Francesco from the bar is about to leave. We shake hands and do the double cheek good-bye thing. I get my first ever whisker burn since Uncle Dave used to grab us when I was about five years old. It feels good on my itchy insect bites. Then Francesco remembers to bring out the Tupperware cheese, even more delicious since it has aged another day. Of course, Francesco from the bar can't resist having some. He loves it. I remember I still have yesterday's cheese sample in my pocket. I liked it so much, I even slept with it. Pocket cheese. A new product from Italy.

Francesco reaches in for a second helping with his fingers and Francesco slaps him. "Use a fork," he tells him. Francesco is very particular about hygiene and his cheese. This morning with the milk warming on the stove I was going to use a wooden spoon to stir it and he gave me a metal spoon instead.

Music plays from the radio. Francesco goes into the endless mystery room and returns with a plastic bag full of cassettes. Traditional Sardegna Sardinian music soon replaces the American tunes.
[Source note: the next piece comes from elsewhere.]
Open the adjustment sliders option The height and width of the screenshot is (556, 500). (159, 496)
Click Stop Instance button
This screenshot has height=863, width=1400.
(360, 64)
There is a traditional dance too. Really? Will they show us? Of course. They get up and arm in arm do a fast paced dance that looks like an Irish jig with the occasional Spanish yell thrown in for good measure. Even the music reminds me of Irish jigging. Talk of carnivals that are now happening in the surrounding area resumes as they take a breather. There are lots of horses in the carnivals. Francesco brings out his pictures from last year when he participated. There his is proudly on his white horse. There is another with buddies on one another's shoulders as they race along. There is one of an upside down middle rider between two horses racing along. He gives Sharon a picture. Francesco from the bar, not to be outdone, gives Sharon a pen with a sliding sailboat. I can tell she is the favorite. All I got was another whisker burn.